Meletios Dimopoulos, Michael Wang, Vladimir Maisnar, Jiri Minarik, William Bensinger, Maria-Victoria Mateos, Mihaela Obreja, Julie Blaedel, Philippe Moreau

In ASPIRE, carfilzomib, lenalidomide, and dexamethasone (KRd) significantly improved progression-free survival (PFS) and response rates versus lenalidomide and dexamethasone (Rd) in patients with relapsed multiple myeloma. Per protocol, patients received KRd for a maximum of 18 cycles followed by Rd to progression, so the benefit/risk profile of KRd to progression was not established. This post hoc analysis evaluated the efficacy and safety of KRd versus Rd at 18 months from randomization. Cumulative rates of complete response (CR) or better over time and PFS hazard ratio (HR) at 18 months were evaluated for KRd versus Rd. PFS HRs were also assessed according to cytogenetic risk, prior lines of therapy, and prior bortezomib treatment. Cox regression analysis was used to evaluate PFS HRs. The hazard ratio (HR) for PFS at 18 months was 0.58 versus 0.69 for the overall ASPIRE study. Patients with high-risk cytogenetics, ≥ 1 prior lines of therapy, and prior bortezomib exposure benefited from KRd up to 18 months versus Rd. The HRs for PFS at 18 months in the pre-defined subgroups were lower than those in the overall study.
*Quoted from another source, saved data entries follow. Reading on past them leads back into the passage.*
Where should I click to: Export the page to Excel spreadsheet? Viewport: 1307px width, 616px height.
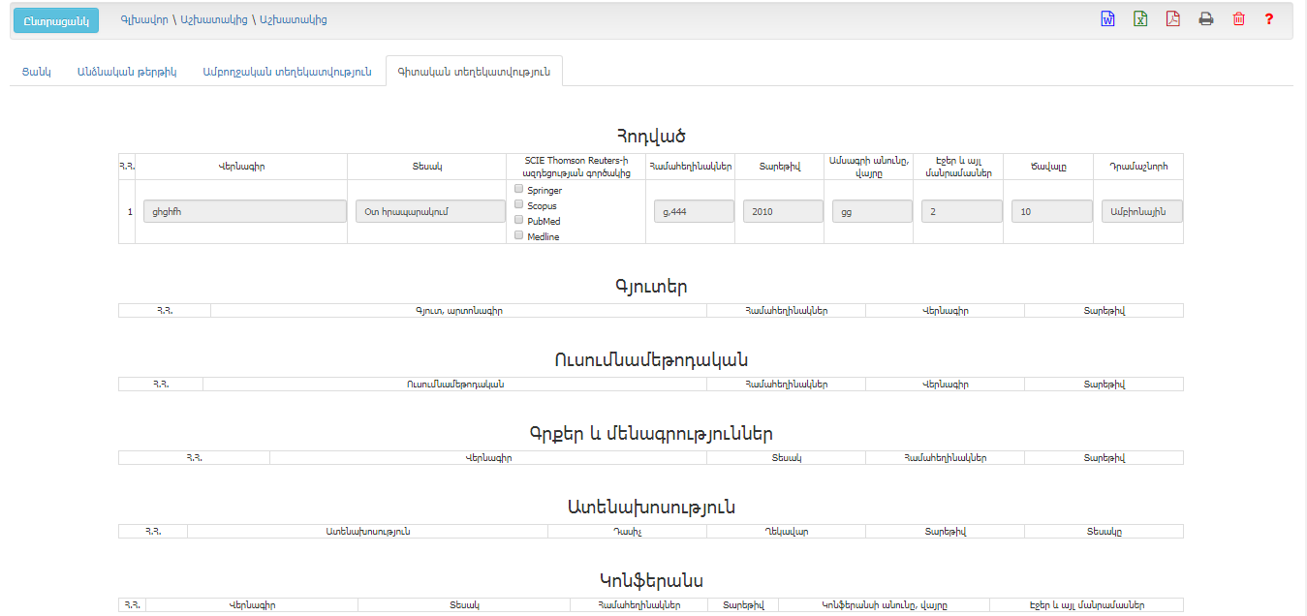[1140, 19]
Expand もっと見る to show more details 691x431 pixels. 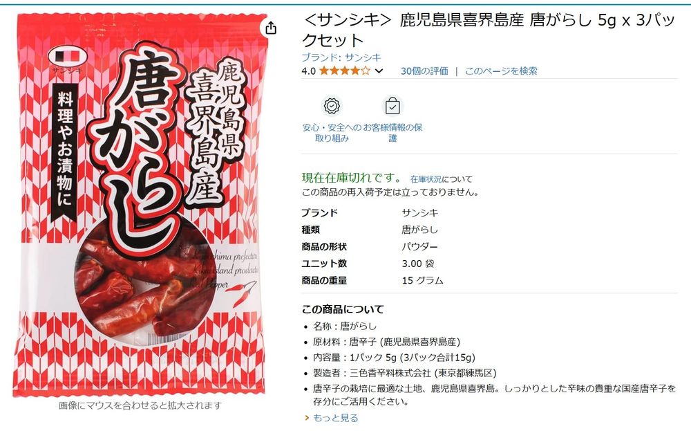(335, 417)
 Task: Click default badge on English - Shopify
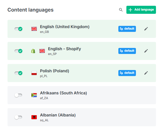click(x=127, y=51)
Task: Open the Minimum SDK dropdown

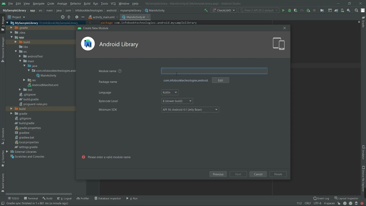Action: coord(190,110)
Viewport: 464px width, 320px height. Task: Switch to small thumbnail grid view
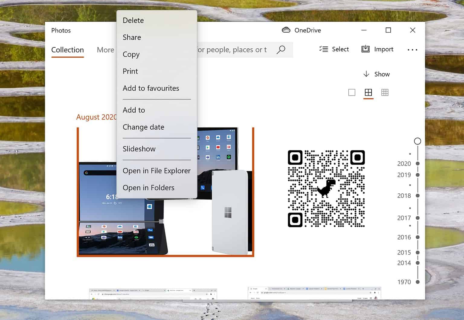(385, 92)
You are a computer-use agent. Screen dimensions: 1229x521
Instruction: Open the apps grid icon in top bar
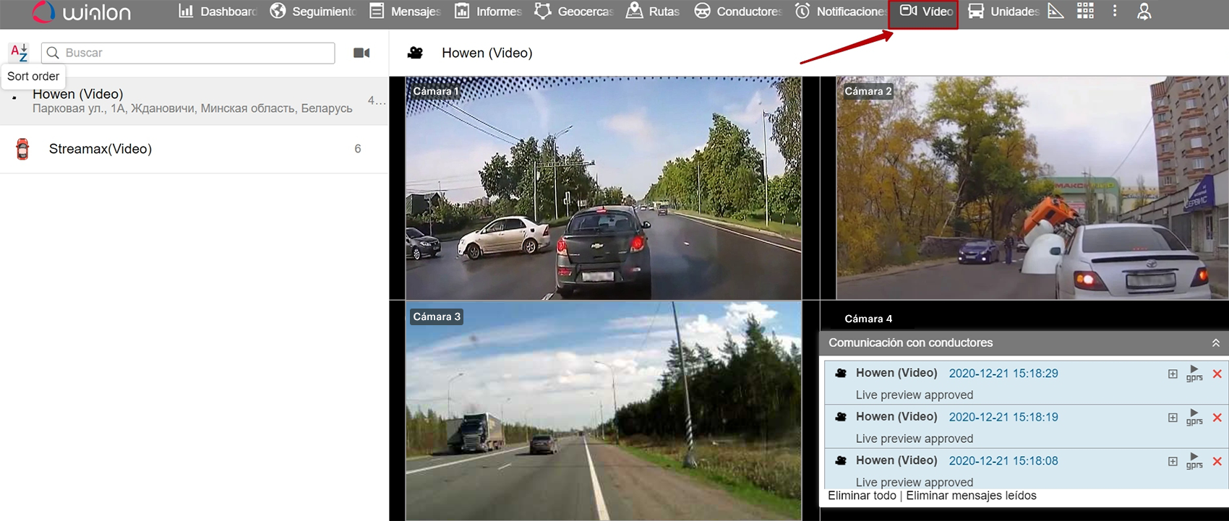point(1085,11)
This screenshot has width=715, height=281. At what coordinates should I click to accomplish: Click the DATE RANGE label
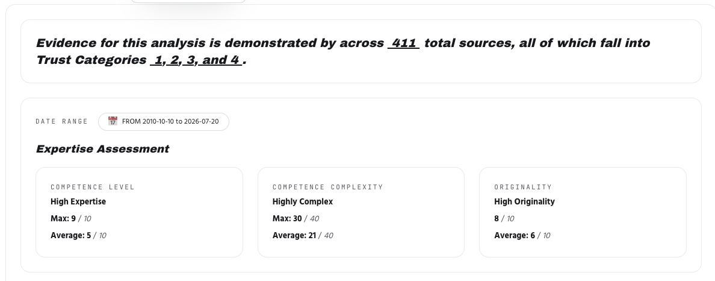[61, 122]
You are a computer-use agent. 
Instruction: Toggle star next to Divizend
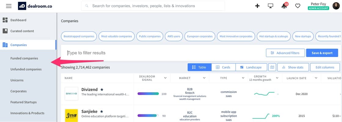coord(102,90)
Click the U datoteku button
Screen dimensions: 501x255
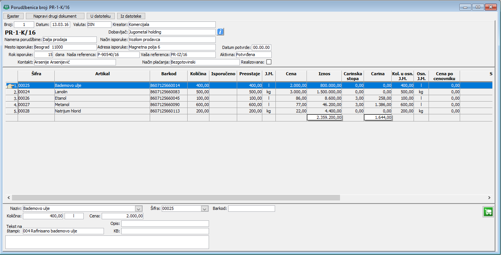(x=100, y=16)
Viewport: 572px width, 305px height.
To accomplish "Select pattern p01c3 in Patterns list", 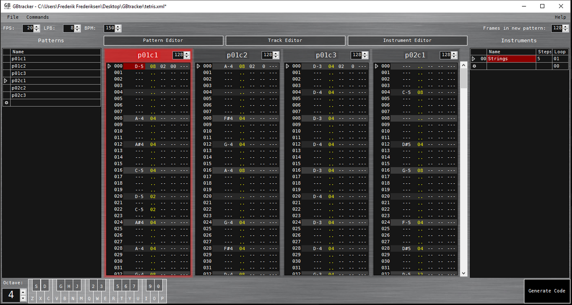I will (x=51, y=73).
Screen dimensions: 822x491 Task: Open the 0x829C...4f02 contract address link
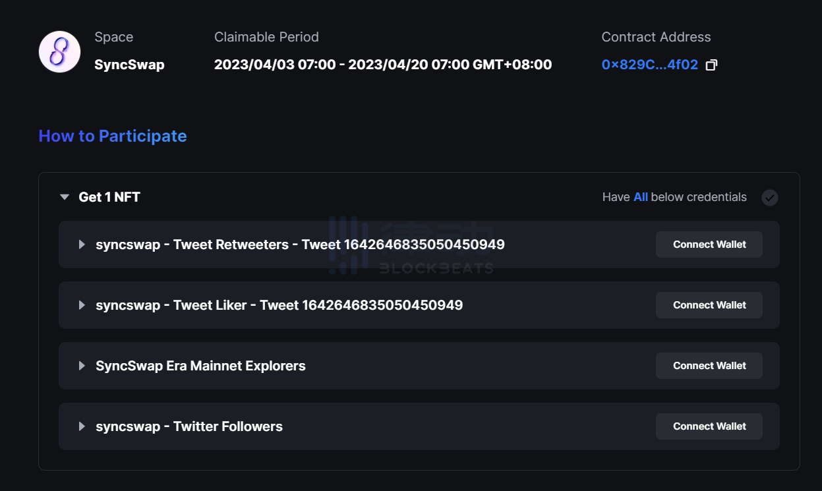pyautogui.click(x=649, y=65)
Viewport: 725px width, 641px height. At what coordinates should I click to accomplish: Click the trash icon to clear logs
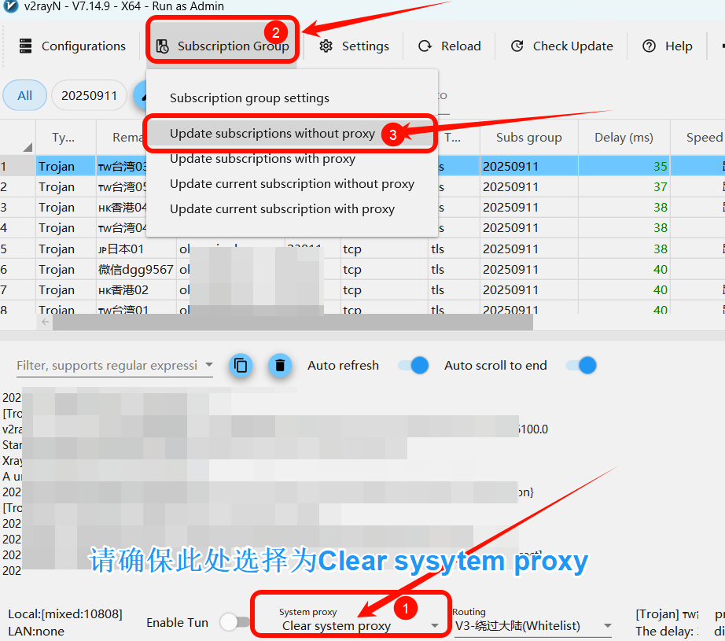280,366
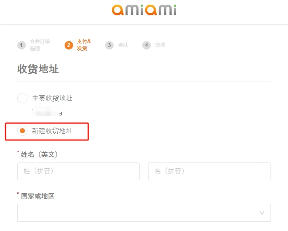Click the 收货地址 page heading
This screenshot has height=231, width=288.
click(38, 69)
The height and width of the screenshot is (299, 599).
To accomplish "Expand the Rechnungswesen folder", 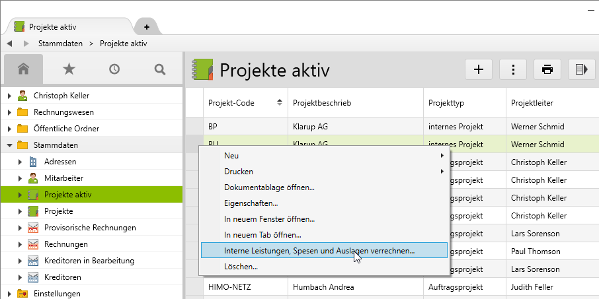I will pos(9,112).
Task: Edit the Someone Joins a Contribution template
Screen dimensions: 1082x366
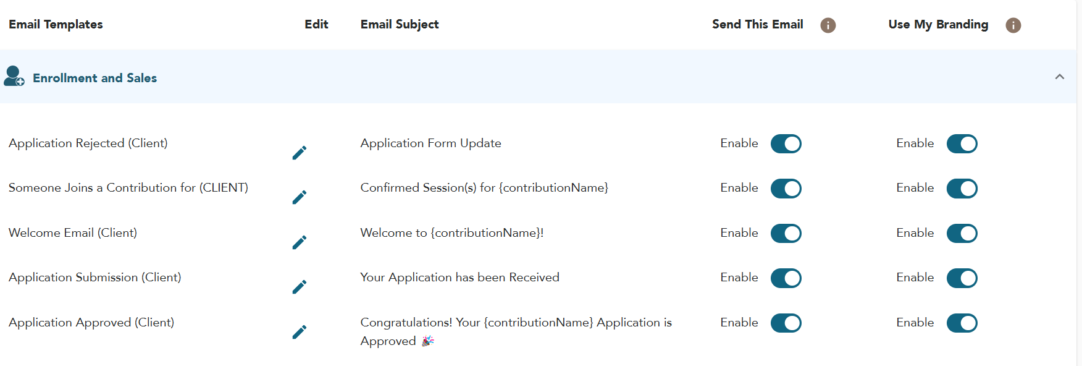Action: tap(300, 197)
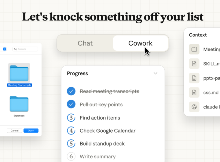
Task: Select the pptx file icon in Context
Action: coord(194,78)
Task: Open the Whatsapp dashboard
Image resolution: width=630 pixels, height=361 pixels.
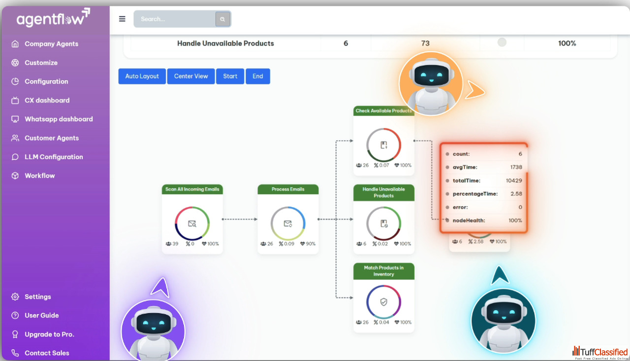Action: coord(59,119)
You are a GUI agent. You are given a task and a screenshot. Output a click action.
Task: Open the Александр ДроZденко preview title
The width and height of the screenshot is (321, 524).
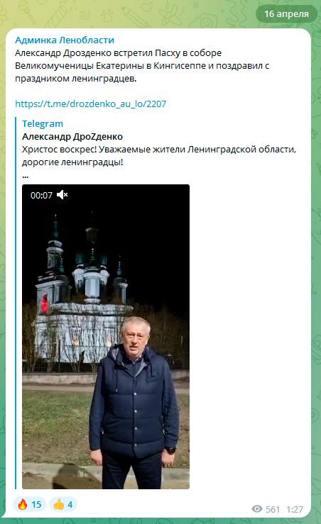[x=72, y=136]
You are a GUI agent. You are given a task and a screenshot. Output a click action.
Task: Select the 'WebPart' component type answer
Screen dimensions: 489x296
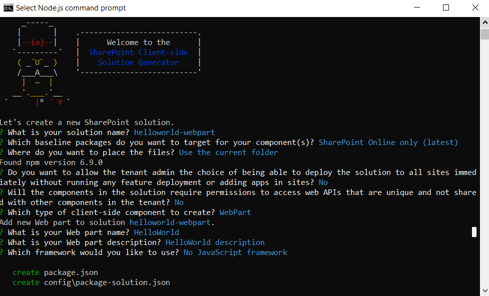click(x=235, y=212)
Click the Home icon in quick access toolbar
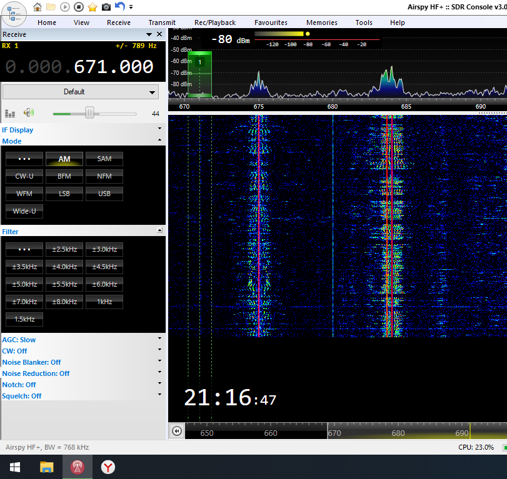Viewport: 507px width, 479px height. [x=38, y=7]
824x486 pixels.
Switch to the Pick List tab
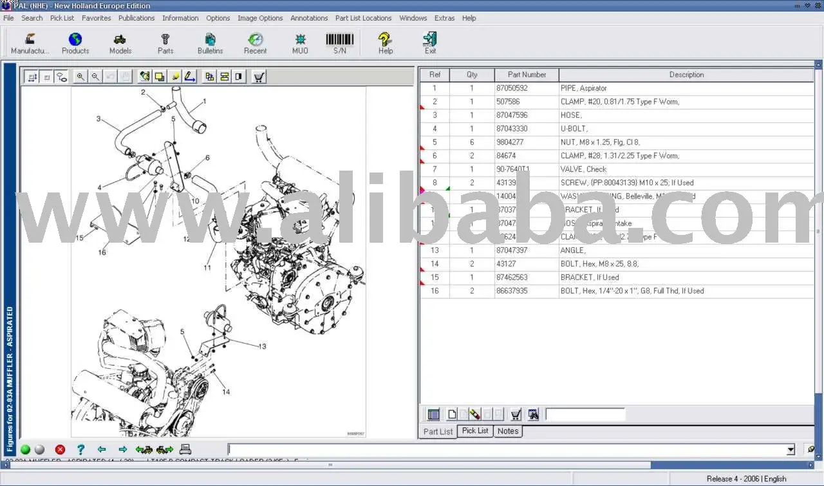(x=475, y=431)
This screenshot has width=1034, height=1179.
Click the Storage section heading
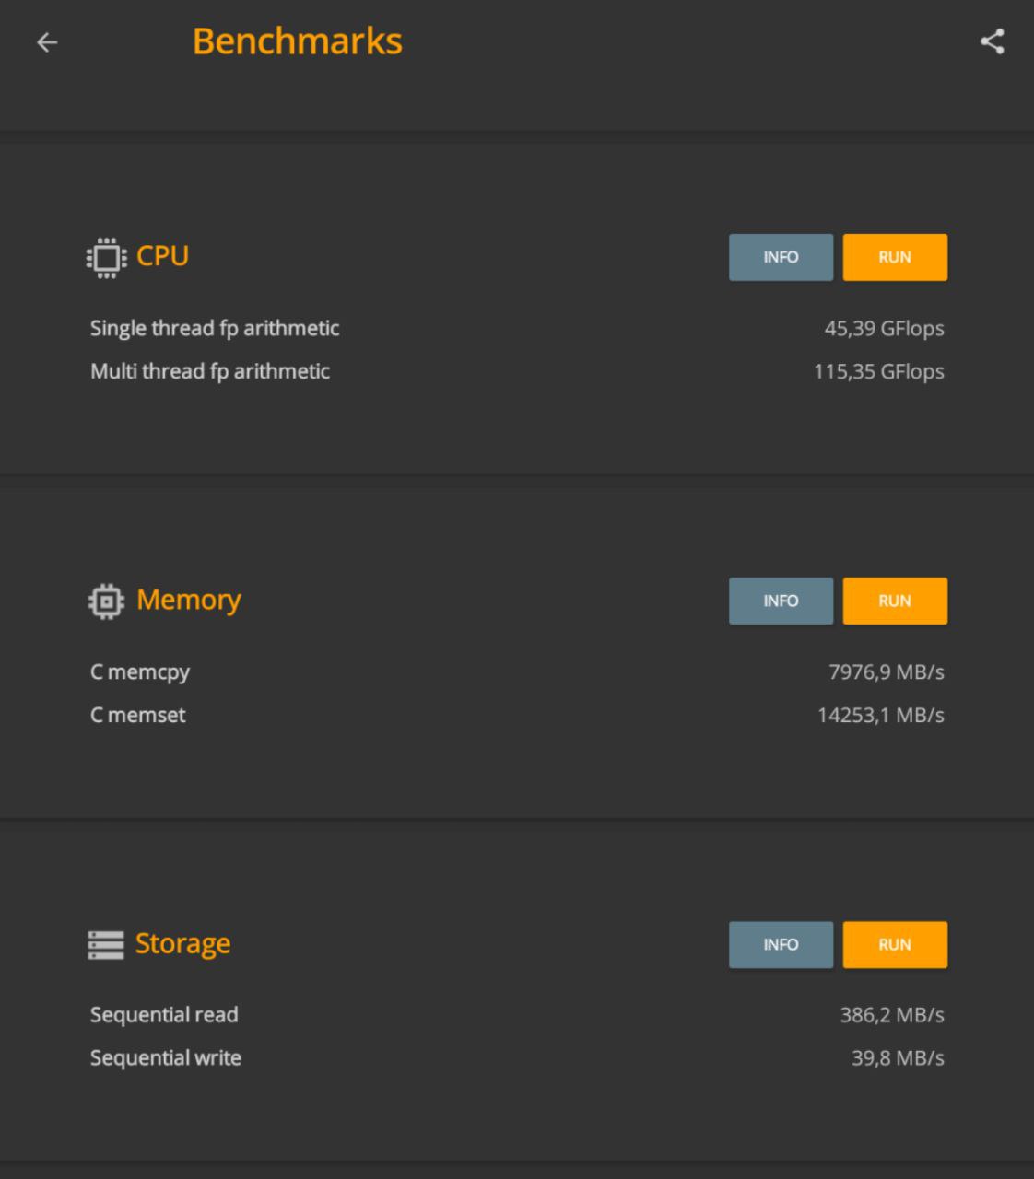tap(182, 944)
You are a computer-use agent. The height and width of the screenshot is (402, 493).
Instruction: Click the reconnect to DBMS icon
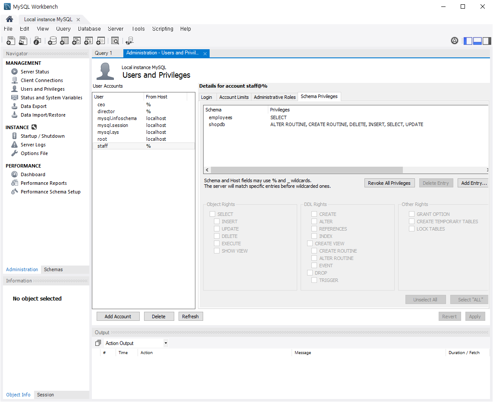(x=129, y=41)
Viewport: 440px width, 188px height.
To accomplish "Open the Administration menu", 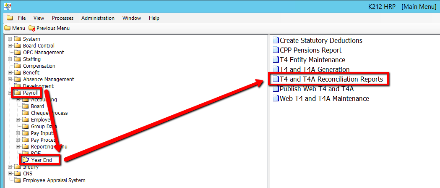I will coord(98,18).
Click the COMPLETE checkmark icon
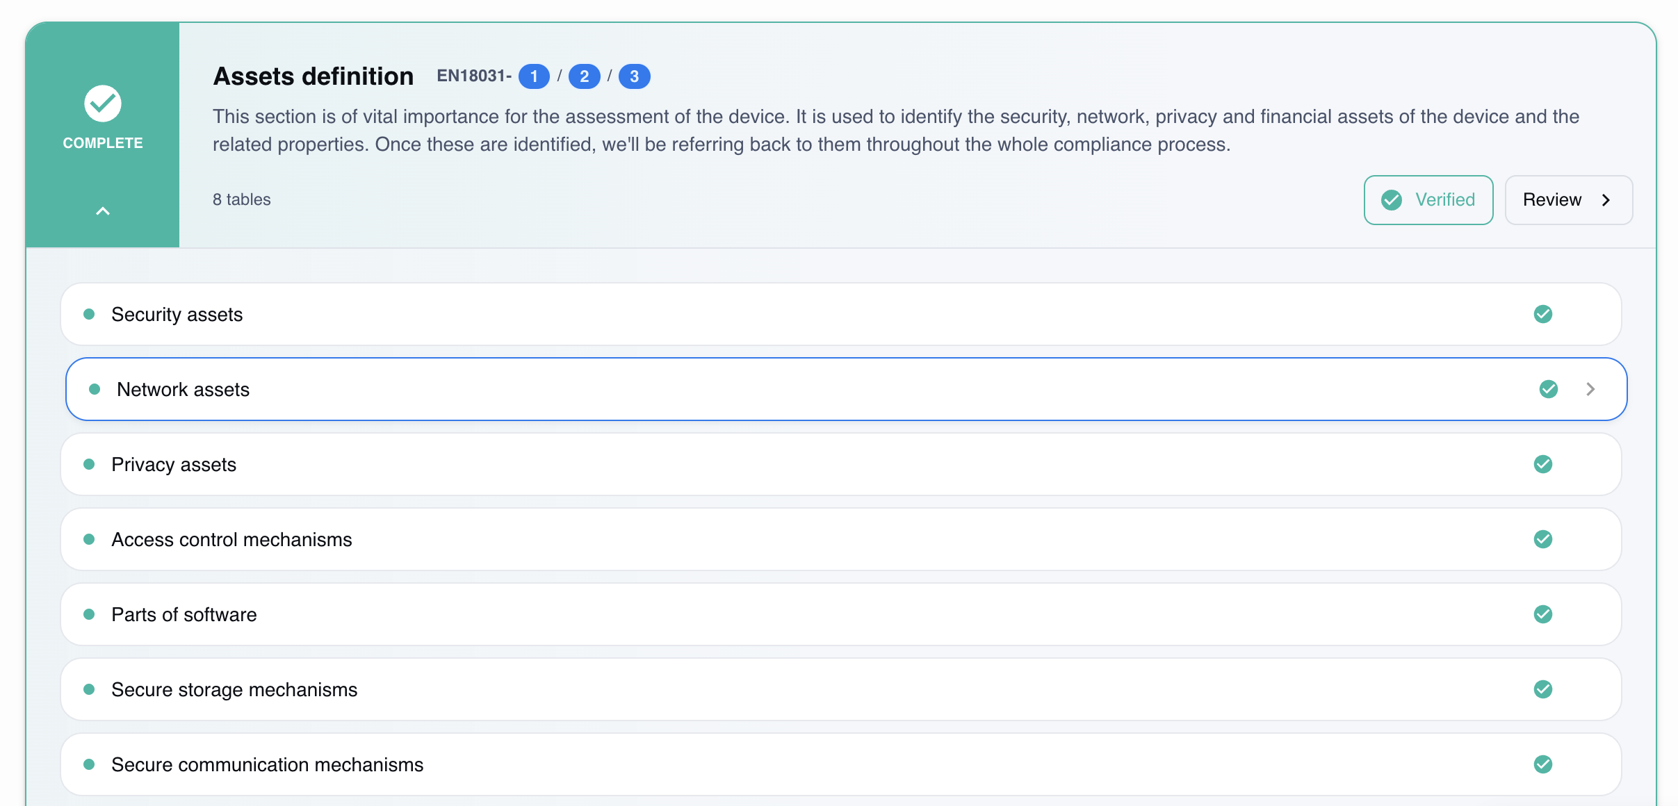 [x=102, y=102]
The difference in the proportion of KRd and Rd patients achieving at least a complete response (CR) increased dramatically over the first 18 months and then remained relatively constant. The safety profile at 18 months was consistent with previous findings. The improved PFS HR at 18 months and the continued increase in CR rates for KRd through 18 cycles suggest that there may be a benefit of continued carfilzomib treatment. Clinical trials.gov NCT01080391 . Registered 2 March 2010.